Text block:
=-=-=-=-=
Correct configuration
Enforce strict JSON Schema validation on all tool parameters at the server layer before the tool executes. Reject inputs that fail validation with a 400 response and a logged error. Never rely on the LLM to sanitize its own tool parameters. The model is not a trust boundary.
MC-07: Unauthenticated Manifest Endpoint
Severity: MEDIUM
How to detect
Send an unauthenticated request specifically to the tool manifest endpoint (distinct from the tool invocation endpoint). Many servers that require auth for tool calls leave the manifest endpoint publicly accessible to support discoverability. Confirm whether tool names, descriptions, and parameter schemas are returned without credentials.
Risk if unaddressed
Public manifest exposure gives attackers a complete capability inventory for reconnaissance. Tool names, parameter schemas, and description text before they have obtained any credentials. This significantly accelerates targeted prompt injection and tool poisoning attacks against the server.
Correct configuration
The manifest endpoint should require the same authentication as the tool invocation endpoint. If discoverability for legitimate clients is required, implement manifest access with read-only scoped credentials separate from tool invocation credentials.
=-=-=-=-=
Pixel coordinate grounding data:
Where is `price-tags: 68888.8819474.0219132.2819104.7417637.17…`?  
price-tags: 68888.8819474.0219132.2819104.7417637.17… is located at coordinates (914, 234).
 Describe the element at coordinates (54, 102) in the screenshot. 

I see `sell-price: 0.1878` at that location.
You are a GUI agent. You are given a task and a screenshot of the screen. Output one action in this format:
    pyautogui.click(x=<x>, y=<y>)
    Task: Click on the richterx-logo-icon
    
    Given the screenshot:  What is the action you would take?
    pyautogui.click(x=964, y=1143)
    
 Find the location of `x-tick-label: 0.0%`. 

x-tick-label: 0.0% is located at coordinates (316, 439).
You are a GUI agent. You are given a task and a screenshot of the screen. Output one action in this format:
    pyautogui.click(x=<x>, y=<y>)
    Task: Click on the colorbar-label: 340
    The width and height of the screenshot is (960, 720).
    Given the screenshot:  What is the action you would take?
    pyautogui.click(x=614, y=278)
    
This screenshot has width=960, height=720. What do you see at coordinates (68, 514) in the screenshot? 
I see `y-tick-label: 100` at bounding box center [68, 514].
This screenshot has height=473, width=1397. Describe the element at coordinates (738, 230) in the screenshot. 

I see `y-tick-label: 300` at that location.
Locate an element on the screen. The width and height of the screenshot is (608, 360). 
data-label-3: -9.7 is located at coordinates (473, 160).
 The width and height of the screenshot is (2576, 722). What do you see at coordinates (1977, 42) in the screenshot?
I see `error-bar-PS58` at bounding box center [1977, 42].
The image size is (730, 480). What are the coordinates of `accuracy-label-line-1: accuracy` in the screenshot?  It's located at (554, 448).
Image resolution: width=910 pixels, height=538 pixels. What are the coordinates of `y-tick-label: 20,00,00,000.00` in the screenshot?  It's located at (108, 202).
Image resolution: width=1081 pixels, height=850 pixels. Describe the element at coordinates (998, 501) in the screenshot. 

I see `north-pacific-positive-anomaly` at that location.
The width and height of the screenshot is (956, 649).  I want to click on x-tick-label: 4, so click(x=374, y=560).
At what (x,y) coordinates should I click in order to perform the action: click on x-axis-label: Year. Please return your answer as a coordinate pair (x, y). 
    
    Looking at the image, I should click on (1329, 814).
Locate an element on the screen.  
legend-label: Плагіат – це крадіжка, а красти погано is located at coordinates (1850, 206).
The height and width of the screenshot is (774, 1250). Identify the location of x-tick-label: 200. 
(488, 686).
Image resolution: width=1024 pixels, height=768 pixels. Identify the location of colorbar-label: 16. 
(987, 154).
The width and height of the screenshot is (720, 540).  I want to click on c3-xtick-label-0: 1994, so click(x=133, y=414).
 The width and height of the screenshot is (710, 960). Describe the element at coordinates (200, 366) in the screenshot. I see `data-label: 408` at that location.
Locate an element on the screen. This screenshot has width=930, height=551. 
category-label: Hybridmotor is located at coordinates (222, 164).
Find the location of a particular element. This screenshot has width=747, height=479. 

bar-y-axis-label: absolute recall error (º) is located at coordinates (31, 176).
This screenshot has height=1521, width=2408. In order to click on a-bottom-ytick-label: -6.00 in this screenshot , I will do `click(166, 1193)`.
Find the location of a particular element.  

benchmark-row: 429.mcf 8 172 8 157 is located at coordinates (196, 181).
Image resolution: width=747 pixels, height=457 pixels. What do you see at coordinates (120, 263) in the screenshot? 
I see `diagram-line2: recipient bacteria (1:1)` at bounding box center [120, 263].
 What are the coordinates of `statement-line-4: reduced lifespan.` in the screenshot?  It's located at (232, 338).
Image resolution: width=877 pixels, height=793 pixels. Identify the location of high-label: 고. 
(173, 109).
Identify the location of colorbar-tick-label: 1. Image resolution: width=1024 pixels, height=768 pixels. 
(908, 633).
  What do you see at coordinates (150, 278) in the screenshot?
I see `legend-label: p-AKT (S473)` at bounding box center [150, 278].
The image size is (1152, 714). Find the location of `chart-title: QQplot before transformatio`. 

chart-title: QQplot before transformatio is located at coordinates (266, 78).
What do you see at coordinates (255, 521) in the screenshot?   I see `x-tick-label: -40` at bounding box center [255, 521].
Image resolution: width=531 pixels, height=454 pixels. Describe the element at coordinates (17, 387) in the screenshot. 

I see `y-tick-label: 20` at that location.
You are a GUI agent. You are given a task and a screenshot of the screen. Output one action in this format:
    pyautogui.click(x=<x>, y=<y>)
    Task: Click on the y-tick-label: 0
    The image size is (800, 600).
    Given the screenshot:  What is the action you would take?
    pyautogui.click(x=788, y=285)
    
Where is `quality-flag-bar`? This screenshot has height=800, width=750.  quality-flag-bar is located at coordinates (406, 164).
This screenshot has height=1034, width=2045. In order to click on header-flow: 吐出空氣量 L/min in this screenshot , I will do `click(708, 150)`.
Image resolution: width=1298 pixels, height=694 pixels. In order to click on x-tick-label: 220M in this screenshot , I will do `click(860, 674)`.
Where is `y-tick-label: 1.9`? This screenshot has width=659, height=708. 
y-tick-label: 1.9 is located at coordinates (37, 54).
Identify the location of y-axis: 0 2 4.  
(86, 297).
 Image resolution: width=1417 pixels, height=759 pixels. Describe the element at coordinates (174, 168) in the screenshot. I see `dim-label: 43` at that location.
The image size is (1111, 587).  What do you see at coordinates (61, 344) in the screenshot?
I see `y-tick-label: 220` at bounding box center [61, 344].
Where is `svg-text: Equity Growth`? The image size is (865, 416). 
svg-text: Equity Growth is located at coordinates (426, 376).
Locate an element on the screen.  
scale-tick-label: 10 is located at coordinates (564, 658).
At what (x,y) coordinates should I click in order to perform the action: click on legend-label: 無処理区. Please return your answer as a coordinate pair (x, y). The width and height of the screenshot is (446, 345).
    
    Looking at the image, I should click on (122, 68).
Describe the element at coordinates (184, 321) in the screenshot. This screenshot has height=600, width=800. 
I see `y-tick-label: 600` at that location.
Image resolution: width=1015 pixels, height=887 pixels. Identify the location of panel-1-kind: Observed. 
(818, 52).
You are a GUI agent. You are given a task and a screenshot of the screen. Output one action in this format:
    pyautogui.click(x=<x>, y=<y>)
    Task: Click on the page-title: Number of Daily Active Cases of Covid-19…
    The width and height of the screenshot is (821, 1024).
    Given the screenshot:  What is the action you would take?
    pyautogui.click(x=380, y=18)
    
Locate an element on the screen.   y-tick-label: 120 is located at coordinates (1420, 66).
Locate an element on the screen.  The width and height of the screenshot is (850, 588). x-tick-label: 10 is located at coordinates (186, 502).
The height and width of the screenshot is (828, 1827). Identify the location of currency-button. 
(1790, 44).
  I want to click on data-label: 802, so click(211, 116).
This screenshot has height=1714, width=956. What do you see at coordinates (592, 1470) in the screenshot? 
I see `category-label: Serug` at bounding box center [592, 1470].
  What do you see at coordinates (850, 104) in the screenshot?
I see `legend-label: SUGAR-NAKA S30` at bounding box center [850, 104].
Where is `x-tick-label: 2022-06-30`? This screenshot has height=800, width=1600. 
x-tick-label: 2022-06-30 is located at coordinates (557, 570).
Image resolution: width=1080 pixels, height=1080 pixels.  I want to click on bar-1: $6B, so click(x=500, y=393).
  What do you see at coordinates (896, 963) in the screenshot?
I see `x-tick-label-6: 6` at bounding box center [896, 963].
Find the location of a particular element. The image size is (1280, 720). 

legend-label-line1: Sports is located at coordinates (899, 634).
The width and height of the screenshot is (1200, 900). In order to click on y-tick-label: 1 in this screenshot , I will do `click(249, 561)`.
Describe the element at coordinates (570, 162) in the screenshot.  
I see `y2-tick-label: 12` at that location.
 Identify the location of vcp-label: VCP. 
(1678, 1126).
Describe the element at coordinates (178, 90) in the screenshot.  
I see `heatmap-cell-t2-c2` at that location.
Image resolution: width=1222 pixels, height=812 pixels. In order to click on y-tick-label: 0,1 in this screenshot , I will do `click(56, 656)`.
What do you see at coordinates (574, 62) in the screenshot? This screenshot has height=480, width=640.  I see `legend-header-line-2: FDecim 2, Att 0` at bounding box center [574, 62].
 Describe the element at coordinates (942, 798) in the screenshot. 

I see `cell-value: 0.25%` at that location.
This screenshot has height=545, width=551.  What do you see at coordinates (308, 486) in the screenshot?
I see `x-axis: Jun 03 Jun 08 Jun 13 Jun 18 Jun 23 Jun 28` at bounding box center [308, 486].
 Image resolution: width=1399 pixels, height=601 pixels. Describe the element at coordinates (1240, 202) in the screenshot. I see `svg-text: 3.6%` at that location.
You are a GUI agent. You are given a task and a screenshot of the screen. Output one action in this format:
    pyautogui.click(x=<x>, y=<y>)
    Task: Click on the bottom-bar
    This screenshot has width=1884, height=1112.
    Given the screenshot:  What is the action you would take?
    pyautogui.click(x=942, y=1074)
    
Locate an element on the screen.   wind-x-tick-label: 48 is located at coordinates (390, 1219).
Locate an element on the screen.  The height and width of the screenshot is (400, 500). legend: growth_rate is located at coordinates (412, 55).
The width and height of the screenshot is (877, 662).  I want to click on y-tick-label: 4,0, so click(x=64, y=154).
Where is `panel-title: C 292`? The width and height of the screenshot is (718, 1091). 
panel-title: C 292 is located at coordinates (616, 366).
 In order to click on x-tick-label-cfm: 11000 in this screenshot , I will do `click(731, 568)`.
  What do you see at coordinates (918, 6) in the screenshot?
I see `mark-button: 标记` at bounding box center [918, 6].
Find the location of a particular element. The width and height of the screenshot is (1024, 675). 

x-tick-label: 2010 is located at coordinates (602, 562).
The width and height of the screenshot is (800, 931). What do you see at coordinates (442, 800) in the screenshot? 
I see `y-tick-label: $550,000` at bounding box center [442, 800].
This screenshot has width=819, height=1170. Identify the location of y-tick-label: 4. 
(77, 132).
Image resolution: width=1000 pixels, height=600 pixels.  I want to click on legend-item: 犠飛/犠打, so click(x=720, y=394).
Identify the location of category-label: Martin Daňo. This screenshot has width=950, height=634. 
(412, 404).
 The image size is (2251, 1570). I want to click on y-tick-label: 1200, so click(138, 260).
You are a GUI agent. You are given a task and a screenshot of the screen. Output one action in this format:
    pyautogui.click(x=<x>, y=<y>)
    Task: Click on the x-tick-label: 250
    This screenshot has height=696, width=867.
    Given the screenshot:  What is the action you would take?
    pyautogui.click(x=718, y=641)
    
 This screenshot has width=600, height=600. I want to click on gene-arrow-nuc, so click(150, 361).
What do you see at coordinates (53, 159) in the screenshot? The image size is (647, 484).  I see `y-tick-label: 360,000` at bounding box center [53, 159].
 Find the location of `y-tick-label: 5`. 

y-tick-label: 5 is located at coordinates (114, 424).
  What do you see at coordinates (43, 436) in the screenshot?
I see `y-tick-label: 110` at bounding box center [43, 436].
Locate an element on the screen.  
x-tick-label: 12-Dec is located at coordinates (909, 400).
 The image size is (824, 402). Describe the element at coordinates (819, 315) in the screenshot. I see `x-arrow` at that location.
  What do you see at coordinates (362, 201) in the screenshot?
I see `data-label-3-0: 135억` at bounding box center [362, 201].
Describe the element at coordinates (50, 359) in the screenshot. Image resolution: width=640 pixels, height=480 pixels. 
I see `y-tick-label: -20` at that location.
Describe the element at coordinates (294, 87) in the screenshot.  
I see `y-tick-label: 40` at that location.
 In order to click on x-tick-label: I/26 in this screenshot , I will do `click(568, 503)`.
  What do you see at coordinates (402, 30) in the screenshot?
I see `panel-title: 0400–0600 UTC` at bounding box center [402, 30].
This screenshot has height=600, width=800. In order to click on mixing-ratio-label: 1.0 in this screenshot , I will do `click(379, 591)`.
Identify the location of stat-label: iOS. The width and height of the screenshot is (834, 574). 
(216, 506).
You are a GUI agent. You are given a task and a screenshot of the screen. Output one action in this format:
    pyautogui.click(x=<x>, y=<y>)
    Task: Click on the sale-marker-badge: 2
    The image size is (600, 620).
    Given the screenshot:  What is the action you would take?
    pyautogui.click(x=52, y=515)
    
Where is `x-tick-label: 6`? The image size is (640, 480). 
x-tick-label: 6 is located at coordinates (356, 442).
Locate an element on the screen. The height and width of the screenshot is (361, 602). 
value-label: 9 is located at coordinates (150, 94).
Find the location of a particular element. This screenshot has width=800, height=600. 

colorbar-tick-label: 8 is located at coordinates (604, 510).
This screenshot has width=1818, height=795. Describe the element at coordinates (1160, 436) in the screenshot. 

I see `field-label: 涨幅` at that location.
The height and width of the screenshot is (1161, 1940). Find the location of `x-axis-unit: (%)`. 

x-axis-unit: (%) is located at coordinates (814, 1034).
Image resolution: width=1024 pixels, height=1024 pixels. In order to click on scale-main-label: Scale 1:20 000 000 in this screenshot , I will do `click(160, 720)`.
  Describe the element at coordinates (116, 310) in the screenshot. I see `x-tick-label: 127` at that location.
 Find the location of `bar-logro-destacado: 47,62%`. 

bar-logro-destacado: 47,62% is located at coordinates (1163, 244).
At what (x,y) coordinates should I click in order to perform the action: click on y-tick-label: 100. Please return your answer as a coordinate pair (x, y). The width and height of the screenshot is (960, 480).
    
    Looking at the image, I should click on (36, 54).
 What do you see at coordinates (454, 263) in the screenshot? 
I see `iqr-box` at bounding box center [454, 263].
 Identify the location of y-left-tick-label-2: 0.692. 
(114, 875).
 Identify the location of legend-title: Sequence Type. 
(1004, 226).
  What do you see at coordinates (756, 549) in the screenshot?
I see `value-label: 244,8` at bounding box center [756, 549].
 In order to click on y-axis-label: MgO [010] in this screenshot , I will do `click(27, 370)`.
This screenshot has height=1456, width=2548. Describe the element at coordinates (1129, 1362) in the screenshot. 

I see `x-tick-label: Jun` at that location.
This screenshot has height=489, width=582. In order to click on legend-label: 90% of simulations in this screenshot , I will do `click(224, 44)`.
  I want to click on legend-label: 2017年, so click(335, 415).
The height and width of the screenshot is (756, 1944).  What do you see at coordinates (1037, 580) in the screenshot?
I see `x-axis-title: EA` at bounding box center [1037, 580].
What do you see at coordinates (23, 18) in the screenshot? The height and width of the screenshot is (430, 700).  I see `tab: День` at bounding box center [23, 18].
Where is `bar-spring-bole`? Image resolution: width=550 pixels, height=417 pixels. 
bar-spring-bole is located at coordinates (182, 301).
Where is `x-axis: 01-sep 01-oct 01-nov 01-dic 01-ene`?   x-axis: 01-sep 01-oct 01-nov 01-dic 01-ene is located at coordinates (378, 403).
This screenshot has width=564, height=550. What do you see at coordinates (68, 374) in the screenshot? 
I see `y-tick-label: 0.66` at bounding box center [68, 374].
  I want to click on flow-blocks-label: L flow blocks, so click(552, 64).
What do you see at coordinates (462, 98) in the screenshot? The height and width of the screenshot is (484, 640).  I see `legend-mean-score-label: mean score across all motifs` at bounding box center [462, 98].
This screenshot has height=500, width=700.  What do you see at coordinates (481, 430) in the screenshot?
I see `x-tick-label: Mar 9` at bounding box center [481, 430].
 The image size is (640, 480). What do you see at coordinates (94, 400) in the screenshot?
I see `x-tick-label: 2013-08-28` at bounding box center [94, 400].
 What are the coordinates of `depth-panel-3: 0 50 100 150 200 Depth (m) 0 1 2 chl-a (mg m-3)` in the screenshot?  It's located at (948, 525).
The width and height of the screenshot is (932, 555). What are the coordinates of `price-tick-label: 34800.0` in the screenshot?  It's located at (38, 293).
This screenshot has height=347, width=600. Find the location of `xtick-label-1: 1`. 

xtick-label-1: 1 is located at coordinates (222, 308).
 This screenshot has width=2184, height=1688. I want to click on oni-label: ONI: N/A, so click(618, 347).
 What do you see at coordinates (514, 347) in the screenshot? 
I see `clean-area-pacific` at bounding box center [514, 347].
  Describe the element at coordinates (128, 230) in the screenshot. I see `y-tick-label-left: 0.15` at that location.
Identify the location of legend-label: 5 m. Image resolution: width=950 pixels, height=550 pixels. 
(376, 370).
=-=-=-=-=
Required actions:
#1 Rewrite the paragraph of the server security guidance that begins "Send an unauthenticated request" as a short list, keeping its main facts.
#2 In the server security guidance, what response should be returned for inputs that fail validation?
#3 Reproduce the part of the server security guidance starting at "Risk if unaddressed" and ending at "tool invocation credentials.".

Answers in order:
#1
- Send a request without credentials to the tool manifest endpoint, not the tool invocation endpoint.
- Many servers require auth for tool calls but leave the manifest endpoint public for discoverability.
- Check whether tool names, descriptions, and parameter schemas come back without credentials.

#2 A 400 response, along with a logged error.

#3
Risk if unaddressed
Public manifest exposure gives attackers a complete capability inventory for reconnaissance. Tool names, parameter schemas, and description text before they have obtained any credentials. This significantly accelerates targeted prompt injection and tool poisoning attacks against the server.
Correct configuration
The manifest endpoint should require the same authentication as the tool invocation endpoint. If discoverability for legitimate clients is required, implement manifest access with read-only scoped credentials separate from tool invocation credentials.